Entries on target coordinates
········
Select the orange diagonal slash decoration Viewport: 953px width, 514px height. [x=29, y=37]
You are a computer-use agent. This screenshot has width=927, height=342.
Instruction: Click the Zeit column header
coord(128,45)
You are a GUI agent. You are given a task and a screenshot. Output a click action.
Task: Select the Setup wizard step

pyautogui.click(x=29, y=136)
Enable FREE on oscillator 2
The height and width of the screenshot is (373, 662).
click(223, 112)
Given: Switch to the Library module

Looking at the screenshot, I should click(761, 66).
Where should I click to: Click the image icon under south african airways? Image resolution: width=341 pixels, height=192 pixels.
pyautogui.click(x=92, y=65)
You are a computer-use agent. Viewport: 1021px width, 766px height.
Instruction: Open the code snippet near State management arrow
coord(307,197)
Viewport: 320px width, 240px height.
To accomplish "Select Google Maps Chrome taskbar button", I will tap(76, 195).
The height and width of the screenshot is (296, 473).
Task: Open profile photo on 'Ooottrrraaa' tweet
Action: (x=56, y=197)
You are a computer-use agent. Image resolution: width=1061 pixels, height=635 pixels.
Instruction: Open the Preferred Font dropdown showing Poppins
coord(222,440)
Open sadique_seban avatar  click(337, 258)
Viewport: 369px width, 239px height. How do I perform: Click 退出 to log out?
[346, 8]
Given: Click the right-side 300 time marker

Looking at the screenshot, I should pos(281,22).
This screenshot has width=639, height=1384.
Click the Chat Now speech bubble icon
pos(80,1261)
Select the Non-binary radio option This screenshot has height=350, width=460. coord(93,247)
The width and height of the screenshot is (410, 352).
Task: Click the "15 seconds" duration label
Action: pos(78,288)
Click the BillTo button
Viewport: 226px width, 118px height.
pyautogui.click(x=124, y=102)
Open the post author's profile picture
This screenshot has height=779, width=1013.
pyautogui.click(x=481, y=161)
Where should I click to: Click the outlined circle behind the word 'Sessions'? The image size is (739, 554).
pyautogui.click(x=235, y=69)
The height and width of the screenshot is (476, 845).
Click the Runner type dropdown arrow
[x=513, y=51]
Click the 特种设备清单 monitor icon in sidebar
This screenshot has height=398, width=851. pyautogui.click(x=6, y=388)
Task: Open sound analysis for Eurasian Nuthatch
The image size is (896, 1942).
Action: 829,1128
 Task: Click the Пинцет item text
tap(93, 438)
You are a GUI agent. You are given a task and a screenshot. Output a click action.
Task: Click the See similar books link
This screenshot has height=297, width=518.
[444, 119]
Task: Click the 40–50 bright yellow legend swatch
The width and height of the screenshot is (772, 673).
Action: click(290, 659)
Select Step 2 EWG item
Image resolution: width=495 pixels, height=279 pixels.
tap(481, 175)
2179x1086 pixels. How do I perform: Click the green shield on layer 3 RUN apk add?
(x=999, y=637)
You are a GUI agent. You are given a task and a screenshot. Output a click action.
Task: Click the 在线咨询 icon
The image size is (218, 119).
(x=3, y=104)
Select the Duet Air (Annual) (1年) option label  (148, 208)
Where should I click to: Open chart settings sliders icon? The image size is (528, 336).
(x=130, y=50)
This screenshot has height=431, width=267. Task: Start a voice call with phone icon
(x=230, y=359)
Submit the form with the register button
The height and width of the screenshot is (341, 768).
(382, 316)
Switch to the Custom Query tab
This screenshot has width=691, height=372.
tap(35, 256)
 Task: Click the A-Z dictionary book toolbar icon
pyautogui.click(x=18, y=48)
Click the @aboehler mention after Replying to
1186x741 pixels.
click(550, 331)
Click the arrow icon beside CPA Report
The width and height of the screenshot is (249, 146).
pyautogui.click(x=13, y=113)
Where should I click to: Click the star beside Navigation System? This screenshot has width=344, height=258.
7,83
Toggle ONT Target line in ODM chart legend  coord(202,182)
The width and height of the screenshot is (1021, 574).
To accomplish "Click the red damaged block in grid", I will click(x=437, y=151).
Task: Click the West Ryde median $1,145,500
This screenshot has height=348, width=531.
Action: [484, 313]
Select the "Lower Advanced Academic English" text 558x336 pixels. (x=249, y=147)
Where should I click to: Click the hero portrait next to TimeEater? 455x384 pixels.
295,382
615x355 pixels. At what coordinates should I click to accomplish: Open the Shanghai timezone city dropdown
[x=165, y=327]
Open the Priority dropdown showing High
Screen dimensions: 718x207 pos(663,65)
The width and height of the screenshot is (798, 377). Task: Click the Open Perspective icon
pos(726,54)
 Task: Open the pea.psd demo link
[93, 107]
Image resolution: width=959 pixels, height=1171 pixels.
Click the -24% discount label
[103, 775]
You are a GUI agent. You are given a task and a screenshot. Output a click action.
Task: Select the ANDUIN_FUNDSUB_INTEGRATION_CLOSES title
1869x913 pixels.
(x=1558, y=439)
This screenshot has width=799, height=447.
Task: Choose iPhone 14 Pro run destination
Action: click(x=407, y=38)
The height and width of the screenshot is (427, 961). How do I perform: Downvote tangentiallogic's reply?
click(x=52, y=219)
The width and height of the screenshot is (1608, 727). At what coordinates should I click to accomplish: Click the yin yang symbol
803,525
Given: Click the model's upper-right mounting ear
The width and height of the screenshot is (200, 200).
········
Reproduce the part of the rows that opens with the line containing "The width and height of the screenshot is (1021, 574)." and closes with the line containing "Action: [484, 313]", both lines included. Adjust every coordinate in the answers by adding -22, leaving all other text unchanged.

The width and height of the screenshot is (1021, 574).
To accomplish "Click the red damaged block in grid", I will click(x=415, y=129).
Task: Click the West Ryde median $1,145,500
This screenshot has height=348, width=531.
Action: [462, 291]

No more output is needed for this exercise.